Re: [HACKERS] OpenSSL 1.1 breaks configure and more

2016-09-14 Thread Andreas Karlsson

On 09/15/2016 02:03 AM, Andreas Karlsson wrote:

On 09/12/2016 06:51 PM, Heikki Linnakangas wrote:

Changes since last version:

* Added more error checks to the my_BIO_s_socket() function. Check for
NULL result from malloc(). Check the return code of BIO_meth_set_*()
functions; looking at OpenSSL sources, they always succeed, but all the
test/example programs that come with OpenSSL do check them.

* Use BIO_get_new_index() to get the index number for the wrapper BIO.

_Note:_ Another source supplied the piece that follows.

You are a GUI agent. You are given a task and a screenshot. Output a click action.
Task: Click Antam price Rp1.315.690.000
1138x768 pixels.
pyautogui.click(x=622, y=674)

* Also call BIO_meth_set_puts(). It was missing in previous patch
versions.

* Fixed src/test/ssl test suite to also work with OpenSSL 1.1.0.

* Changed all references (in existing code) to SSLEAY_VERSION_NUMBER
into OPENSSL_VERSION_NUMBER, for consistency.

* Squashed all into one patch.

I intend to apply this to all supported branches, so please have a look!
This is now against REL9_6_STABLE, but there should be little difference
between branches in the code that this touches.


This patch no longer seems to apply to head after the removed support of
0.9.6. Is that intentional?


Never mind. I just failed at reading.

Now for a review:

It looks generally good but I think I saw one error. In 
fe-secure-openssl.c your code still calls SSL_library_init() in OpenSSL 
1.1. I think it should be enough to just call 
OPENSSL_init_ssl(OPENSSL_INIT_LOAD_CONFIG, NULL) like you do in be-secure.